16.12.2011
N'est pas George Orwell qui veut: le parcours exemplaire d'un ex-trotskyste, Christopher Hitchens
Christopher Hitchens est mort.

En France, son nom est quasiment inconnu du grand public.
En Angleterre, aux Etats-Unis, il reste comme l'un des plus brillants polémistes du 20eme siècle.
Né en 1949, il fut envoyé en pensionnat par sa mère en fonction du raisonnement suivant: "S'il y a une classe supérieure dans ce pays, Christopher en fera partie".
Christopher Hitchens poursuivit ses études à Oxford. Dès son plus jeune âge, il se livra à ce numéro d'équilibriste que nombre de chiens de garde français pratiquent avec adresse, comme il l'avoua lui-même: écrire en tant "qu'allié de la classe ouvrière" tout en côtoyant avec gourmandise les riches, les puissants, le faste, dans les soirées en vogue.
Pendant des années, Hitchens écrivit, portant le fer dans la plaie, face au pouvoir de l'Eglise, aux guerres impérialistes, à la domination.
Dans les années 80, il quitta Londres pour les Etats-Unis, le New Statesman ( à gauche de la gauche britannique) pour le Nation ( idem... aux USA)... puis Slate et Vanity Fair.

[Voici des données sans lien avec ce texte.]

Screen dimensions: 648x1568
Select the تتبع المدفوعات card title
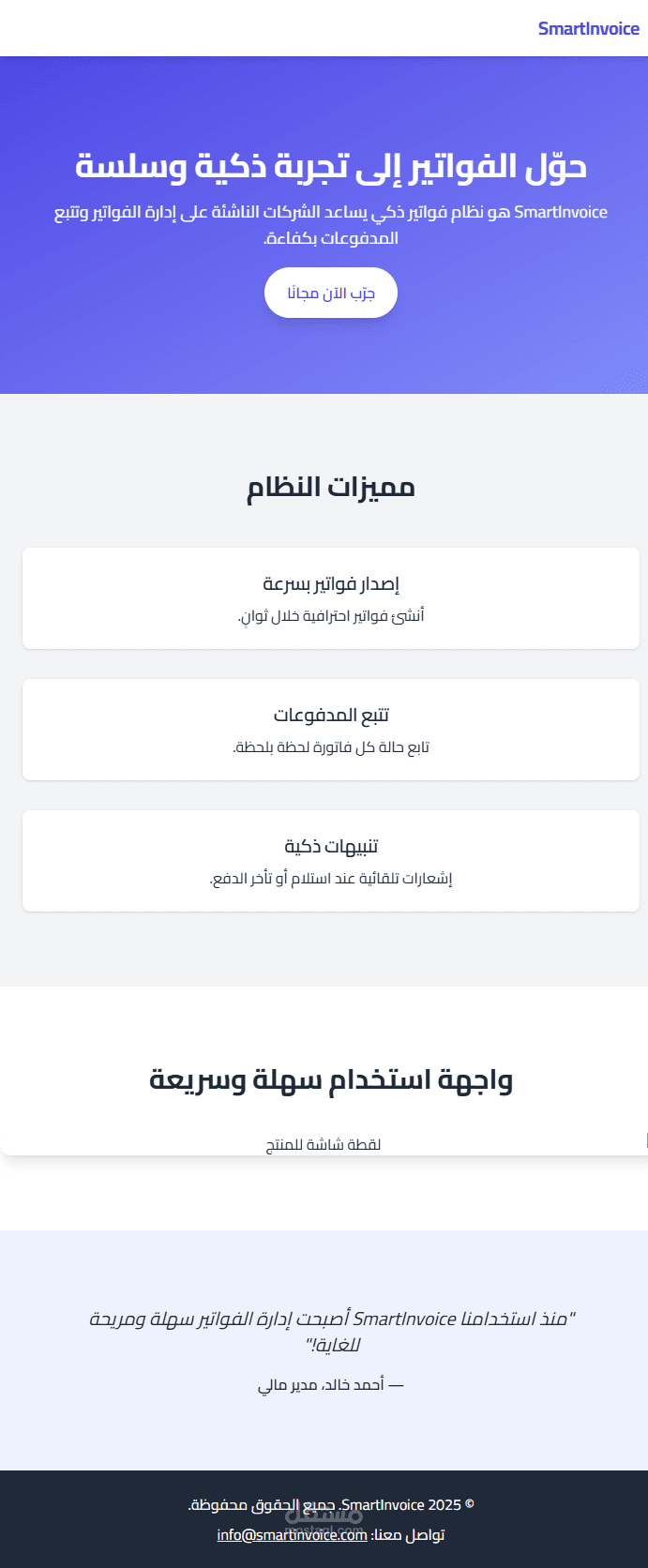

L'ex-trotskyste, qui avait écrit plusieurs livres sur George Orwell, au contact de ses nouveaux employeurs changea peu à peu son regard sur le monde, jusqu'à soutenir avec ferveur la guerre néo-conservatrice de Bush en Irak au prétexte de "changer le régime", d'empêcher Saddam Hussein de faire de l'Irak "sa salle de tortures privées", et de "résister au fascisme islamique". Il rompit avec fracas avec ses anciens camarades opposés à la guerre, qu'il conspua largement dans les colonnes de journaux et à la télévision, utilisant son sens de la réthorique et son panache pour les ridiculiser et servir de caution intellectuelle et morale à Bush, junior, Dick Cheney et autres Rumsfeld.

En 2010, il fut diagnostiqué porteur d'un cancer de l'oesophage, complication fréquente de l'alcoolo-tabagisme, dont il vient de mourir.
Parcours exemplaire.
S'il était né en France, Christopher Hitchens aurait fini directeur à France-Inter. N'est pas George Orwell qui veut.